#### UNTERSUCHTER TEXT:

****************************************

# Dynamisch zur Laufzeit getypte Modelle erzeugen.



## Thomas Darimont (26. Juli 2006)

Hallo!

Hier mal ein Beispiel wie man dynamisch zur Laufzeit getypte Datenmodelle erzeugen kann:

```
/**
 * 
 */
package de.tutorials;


/**
 * @author Tom
 * 
 */
public class DataModelProxyFactoryExample {

	/**
	 * @param args
	 */
	public static void main(String[] args) {
		IDataModel dataModel = DataModelProxyFactory.createModel(IDataModel.class);
		dataModel.setData("ABC");
		dataModel.setValue(1337);
		System.out.println(dataModel.getData());
		System.out.println(dataModel.getValue());
		
		System.out.println("###############");
		
		IGenericDataModel<String, Integer> genericDataModel = DataModelProxyFactory.createModel();
		
		genericDataModel.setBubu("Hallo");
		genericDataModel.setGugu(4711);
		
		System.out.println(genericDataModel.getBubu());
		System.out.println(genericDataModel.getGugu());
	}
}
```


```
package de.tutorials;

interface IDataModel{
	String getData();
	void setData(String s);
	
	int getValue();
	void setValue(int value);
	
}

/**
 * 
 */
package de.tutorials;

/**
 * @author Thomas.Darimont
 *
 */
public interface IGenericDataModel<TBubu,TGugu> {
	TBubu getBubu();
	void setBubu(TBubu data);
	
	TGugu getGugu();
	void setGugu(TGugu data);
}
```


```
/**
 * 
 */
package de.tutorials;

import java.lang.reflect.InvocationHandler;
import java.lang.reflect.Method;
import java.util.HashMap;
import java.util.Map;

public class DataModelWrapper implements InvocationHandler {
	Map<String, Object> propertyNameToValueMap = new HashMap<String, Object>();

	Class<?> wrappedClass;

	public DataModelWrapper(Class<?> wrappedClass) {
		this.wrappedClass = wrappedClass;
	}

	public Object invoke(Object proxy, Method method, Object[] args)

****************************************

#### BEREITGESTELLTES MATERIAL:
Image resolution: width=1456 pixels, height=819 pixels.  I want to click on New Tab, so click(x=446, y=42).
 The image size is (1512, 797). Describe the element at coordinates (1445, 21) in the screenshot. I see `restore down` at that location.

****************************************

#### AUFGABENSTELLUNG:
Führe den Forenbeitrag über dynamisch zur Laufzeit getypte Datenmodelle von der Stelle an weiter, an der er aufhört.

#### LÖSUNG ZUR AUFGABE:
			throws Throwable {
		if (wrappedClass.equals(method.getDeclaringClass())) {

			String methodName = method.getName();

			if (methodName.startsWith("get")) {
				String attributeName = getAttributeName(method.getName());
				return propertyNameToValueMap.get(attributeName);
			} else if (methodName.startsWith("set")) {
				String attributeName = getAttributeName(method.getName());
				propertyNameToValueMap.put(attributeName, args[0]);
				return null;
			}

		}
		return null;
	}

	private String getAttributeName(String name) {
		return Character.toLowerCase(name.charAt(3)) + name.substring(4);
	}
}
```


```
/**
 * 
 */
package de.tutorials;

import java.lang.reflect.Proxy;

public class DataModelProxyFactory {
	@SuppressWarnings("unchecked")
	public static <TTargetType> TTargetType createModel(Class<?> clazz) {
		return (TTargetType)Proxy.newProxyInstance(clazz.getClassLoader(),
				new Class[] { clazz }, new DataModelWrapper(clazz));
	}

	public static <TTargetType> TTargetType createModel(TTargetType ... args) {
		Class<?> targetInterface = args.getClass().getComponentType();
		return createModel(targetInterface);
	}
}
```

Hierbei muss nun nun nur noch die Interfaces für die domänenspezifischen Datenmodelle spezifizieren
und über die DataModelProxyFactory wird dann dynamisch ein auf das Interfaces getyptes Model erzeugt.
Auf dieses Modell kann man dann über die im Interface definierten Methoden (getyped) zugreifen.

equals/hashCode/toString muss man dann auch entsprechend intercepten...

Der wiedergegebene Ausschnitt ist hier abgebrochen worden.